Le régime rwandais soutient diversement les dommages causés quotidiennement aux rescapés du génocide.

-Le père Karekezi réellement assassiné

Selon les résultats de l’hôpital de police de Kacyiru, le prêtre est décédé des suites d’une crise cardiaque ; mais un habitant, qui a préféré l’anonymat, a allégué que le prêtre aurait été  étranglé. « Le Père avait des visiteurs dans sa maison le dimanche. J’écarte la possibilité d’une mort naturelle. Il a dû être tué », a déclaré une source proche du défunt. Sa mort a choqué les habitants, les confrères, les religieuses et le personnel de l’INATEK.

« Je suis très choqué. Le lundi, il a célébré la messe du matin. Nous ne pouvons pas croire ce que nous voyons, nous avons perdu un prêtre dévoué, qui a fait beaucoup pour l’Église et la communauté », a déclaré François Rugema, un habitant de la région. Jean Damascene Rwasamirira a décrit le défunt comme un prêtre très brillant ; qui aimait faire profil bas.

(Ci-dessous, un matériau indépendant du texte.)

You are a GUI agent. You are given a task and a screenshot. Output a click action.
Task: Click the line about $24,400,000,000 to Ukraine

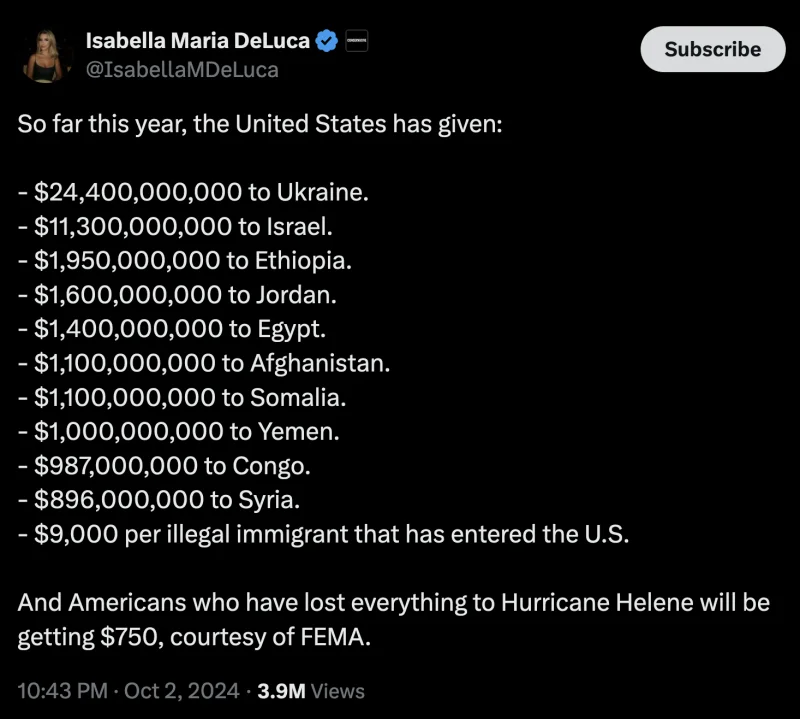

Deux considérations soutiennent la thèse du meurtre. D’un côté, des proches de la victime ont témoigné qu’il n’avait jamais souffert de maladie cardiaque et qu’ils l’ont trouvé baignant dans son sang avec des indices de la lutte contre les agresseurs alors que normalement un patient d’une telle maladie ne saigne pas ; au contraire le cœur s’arrête mais le sang ne sort pas. Au contraire, on vomit du sang quand on est étranglé. De l’autre côté, il y a des informations selon lesquelles le défunt avait souvent exprimé une position dissidente contre le régime et qu’il était très amical avec la famille Rwigara, ce qui a mis en colère le régime qui a alors décidé d’en finir avec sa mort et les bourreaux l’ont épié  et se sont assuré de l’absence des autres occupants de la maison pour le tuer froidement dans un crime parfait.

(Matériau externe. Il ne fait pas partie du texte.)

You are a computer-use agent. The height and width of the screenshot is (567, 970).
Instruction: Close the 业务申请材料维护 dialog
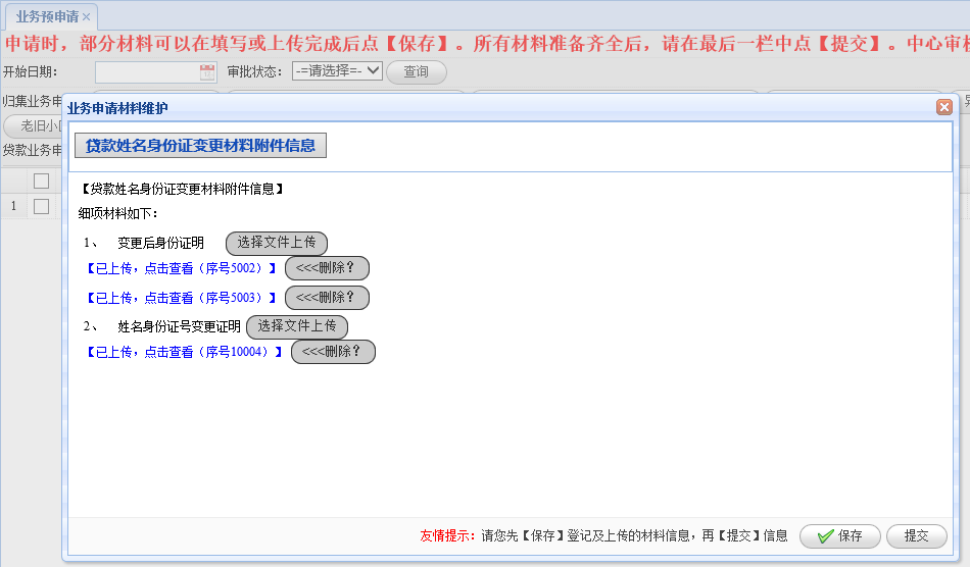[x=943, y=107]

-Les tribunaux Gacaca viscéralement corruptibles ne pouvaient pas faire mieux

Diligentées par des paysans sans formation juridique ou éthique, les juridictions gacaca ont fait des dégâts en condamnant souvent des innocents sur la base des sommes reçues des corrupteurs. C’était l’occasion de représailles de toutes sortes. Ainsi, un magnat pourrait utiliser son argent pour se venger de quelqu’un avec qui il est en conflit et qui n’avait pas les moyens de s’en sortir ; les exemples sont légion ; l’ethnicité n’avait pas d’importance ; nous avons publié un article à ce sujet qui parle des Tutsi indûment emprisonnés pour génocide à la suite de faux témoignages de ceux qui les prenaient pour ennemis ou sous injonction des hautes autorités de l’Etat. La fille de la dame  condamnée a déclaré que sa détention est plus sûre parce que Karangwa Charles l’avait menacée de l’assassiner par des moyens non prouvables tels que la disparition ; sorcellerie; empoisonnement et ainsi de suite.

Conclusion

Dans les deux cas, le régime rwandais est accusé d’agir directement ou indirectement contre les rescapés du génocide ou de couvrir ses agents malhonnêtes qui nuisent à la population sans défense sans se soucier de leur statut de rescapé du génocide qu’il est censé protéger comme explicitement consacré par la constitution. La question non encore répondue est à qui ils peuvent recourir pour surmonter une telle injustice étant donné qu’Ibuka, Association des rescapés du génocide, est souvent complice de l’Etat ; sa position récente dans l’affaire Karasira n’a pas besoin de preuves supplémentaires.